### Exercise instructions
From the entries below, copy each line in which the word "tool" occurs.

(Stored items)
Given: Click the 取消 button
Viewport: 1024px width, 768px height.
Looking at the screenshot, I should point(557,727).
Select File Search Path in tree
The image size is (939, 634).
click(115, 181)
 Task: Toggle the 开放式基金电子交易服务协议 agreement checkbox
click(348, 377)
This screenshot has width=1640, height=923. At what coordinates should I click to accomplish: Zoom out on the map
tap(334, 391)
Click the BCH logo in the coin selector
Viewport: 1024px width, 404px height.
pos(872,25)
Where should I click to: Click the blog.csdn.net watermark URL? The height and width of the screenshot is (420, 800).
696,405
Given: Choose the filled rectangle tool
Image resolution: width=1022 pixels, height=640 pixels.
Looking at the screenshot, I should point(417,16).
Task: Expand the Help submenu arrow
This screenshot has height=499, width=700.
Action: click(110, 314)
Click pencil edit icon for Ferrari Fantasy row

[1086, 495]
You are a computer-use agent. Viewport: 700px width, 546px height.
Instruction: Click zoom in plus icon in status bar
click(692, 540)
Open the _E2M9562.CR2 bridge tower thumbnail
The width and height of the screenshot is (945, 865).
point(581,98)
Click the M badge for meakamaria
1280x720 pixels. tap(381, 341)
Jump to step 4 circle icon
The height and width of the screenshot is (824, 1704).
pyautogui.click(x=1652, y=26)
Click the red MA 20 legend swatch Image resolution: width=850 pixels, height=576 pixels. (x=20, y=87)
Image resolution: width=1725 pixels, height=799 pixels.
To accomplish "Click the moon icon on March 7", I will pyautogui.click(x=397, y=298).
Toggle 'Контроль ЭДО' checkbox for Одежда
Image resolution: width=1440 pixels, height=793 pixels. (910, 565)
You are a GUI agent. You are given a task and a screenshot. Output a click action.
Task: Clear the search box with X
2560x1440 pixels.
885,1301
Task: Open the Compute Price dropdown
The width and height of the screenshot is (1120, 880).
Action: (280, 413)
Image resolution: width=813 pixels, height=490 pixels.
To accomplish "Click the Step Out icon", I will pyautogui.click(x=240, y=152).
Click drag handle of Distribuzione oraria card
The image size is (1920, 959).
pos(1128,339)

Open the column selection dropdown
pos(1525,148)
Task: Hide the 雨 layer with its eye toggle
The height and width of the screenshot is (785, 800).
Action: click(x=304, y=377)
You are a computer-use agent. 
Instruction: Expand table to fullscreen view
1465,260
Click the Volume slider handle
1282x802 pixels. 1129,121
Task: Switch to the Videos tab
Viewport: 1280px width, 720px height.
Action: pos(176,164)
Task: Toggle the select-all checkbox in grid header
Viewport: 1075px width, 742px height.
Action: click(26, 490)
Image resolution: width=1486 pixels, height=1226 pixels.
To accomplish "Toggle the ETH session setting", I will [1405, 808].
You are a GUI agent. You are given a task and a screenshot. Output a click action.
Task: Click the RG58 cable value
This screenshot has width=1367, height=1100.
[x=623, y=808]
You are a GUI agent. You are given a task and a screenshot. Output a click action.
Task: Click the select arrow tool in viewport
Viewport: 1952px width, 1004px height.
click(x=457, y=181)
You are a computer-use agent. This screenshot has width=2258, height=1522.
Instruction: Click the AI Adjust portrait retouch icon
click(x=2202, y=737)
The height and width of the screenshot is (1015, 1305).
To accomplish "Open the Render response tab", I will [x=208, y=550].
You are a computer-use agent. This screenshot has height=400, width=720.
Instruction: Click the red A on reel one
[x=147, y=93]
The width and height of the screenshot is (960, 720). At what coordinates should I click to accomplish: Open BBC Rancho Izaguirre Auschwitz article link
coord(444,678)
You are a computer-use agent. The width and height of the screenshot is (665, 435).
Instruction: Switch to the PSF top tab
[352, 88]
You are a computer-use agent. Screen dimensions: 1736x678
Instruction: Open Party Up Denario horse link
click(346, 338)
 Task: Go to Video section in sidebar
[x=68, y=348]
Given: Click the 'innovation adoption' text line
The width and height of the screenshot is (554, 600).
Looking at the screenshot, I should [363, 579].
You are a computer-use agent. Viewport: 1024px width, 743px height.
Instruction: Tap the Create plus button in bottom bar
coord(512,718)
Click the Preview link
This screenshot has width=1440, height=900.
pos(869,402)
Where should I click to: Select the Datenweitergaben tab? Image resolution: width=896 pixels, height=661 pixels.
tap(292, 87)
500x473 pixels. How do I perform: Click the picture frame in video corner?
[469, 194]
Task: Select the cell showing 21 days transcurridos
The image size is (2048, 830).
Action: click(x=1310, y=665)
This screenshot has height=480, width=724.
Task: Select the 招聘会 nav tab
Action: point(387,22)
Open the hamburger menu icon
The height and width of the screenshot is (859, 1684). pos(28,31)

### Task output
Given: Choose the filled rectangle tool
Task: Click the select arrow tool in viewport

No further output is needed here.